Theologischer Gesprächsabend mit Bbr. Erhard Bechtold

Karlsruhe. Der diessemestrige Theologische Gesprächsabend stand ganz im Zeichen unseres persönlichen Glaubens – und der Frage, inwieweit Glaube noch mit der Moderne des 21. Jahrhunderts zu vereinbaren ist. Unter Anleitung von Bbr. Pfr. Erhard Bechthold versammelten sich so viele Alte Herren und Aktive auf dem Haus, dass die ursprünglich angedachte Tischkonstellation erweitert werden musste – das Interesse am Thema schien groß zu sein.

Die Antworten auf die Einstiegsfrage, was für uns persönlich Religion ausmacht, fielen erwartungsgemäß unterschiedlich aus. Glaube sei Ruhe, Hoffnung, ein Anker, ein Wertefundament und vieles mehr. Interessant war es zu hören, wie einige der älteren Alte Herren ihre religiöse Sozialisation beschrieben, geprägt von Dogmen. Sicherlich unterscheidet sich der heutige Religionsunterricht in diesem Punkt fundamental vom damaligen.

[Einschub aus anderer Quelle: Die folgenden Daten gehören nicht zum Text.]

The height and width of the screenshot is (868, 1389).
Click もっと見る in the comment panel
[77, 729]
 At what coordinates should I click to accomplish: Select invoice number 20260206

Im weiteren Verlauf der Diskussion kristallisierte sich heraus, wie Glaube und Religion in der Vergangenheit genutzt wurden, um die jeweilige Gesellschaftsordnung zu legitimieren. Die Kaiser des Mittelalters führten beispielsweise den Namenszusatz „von Gottes Gnaden“. Eine Schlussfolgerung war, dass die Demokratisierung unserer Gesellschaft möglicherweise zu einem Bedeutungsverlust des Glaubens geführt hat. Heute legitimiert das Volk selbst in Form von Wahlen seine Politiker, eine vermeintlich göttliche Ermächtigung ist nicht mehr notwendig.  Zudem habe sich am Kosten-Nutzen-Verhältnis der Religion vieles verändert. Früher ließ sich dieses auf eine einfache Formel bringen: Frömmigkeit oder Fegefeuer. Heute ist das glücklicherweise nicht mehr unser Verständnis von Religion. Somit war eine der Erkenntnisse des Abends, dass es wohl strukturelle Gründe für den Bedeutungsverlust von Glauben gebe, die stark mit der Modernisierung unserer Gesellschaft zusammenhängen.

Wo liegt dann also heute der Sinn von Religion? Wir stellten fest, dass diese Frage sehr schwierig pauschal zu beantworten ist. Sicherlich ist der Glaube immer noch einer der wenigen Aspekte, der schichtübergreifend für gesellschaftlichen Zusammenhalt sorgen. Selbst Gregor Gysi, ein bekennender Atheist, spricht der Kirche diese Funktion ausdrücklich zu. Wichtiger scheint aber wohl die individuelle Ebene: Glaube ist für viele von uns der Anker und das Fundament im Leben; im Gottesdienst oder stillen Gebet lässt sich Ruhe finden, die ansonsten immer seltener wird. Und das ist vielleicht auch die vage Erkenntnis des Abends: Die viel gestellte Frage nach dem Sinn von Religion lässt sich nicht pauschal beantworten wie vielleicht im Mittelalter, sondern nur auf individueller Ebene.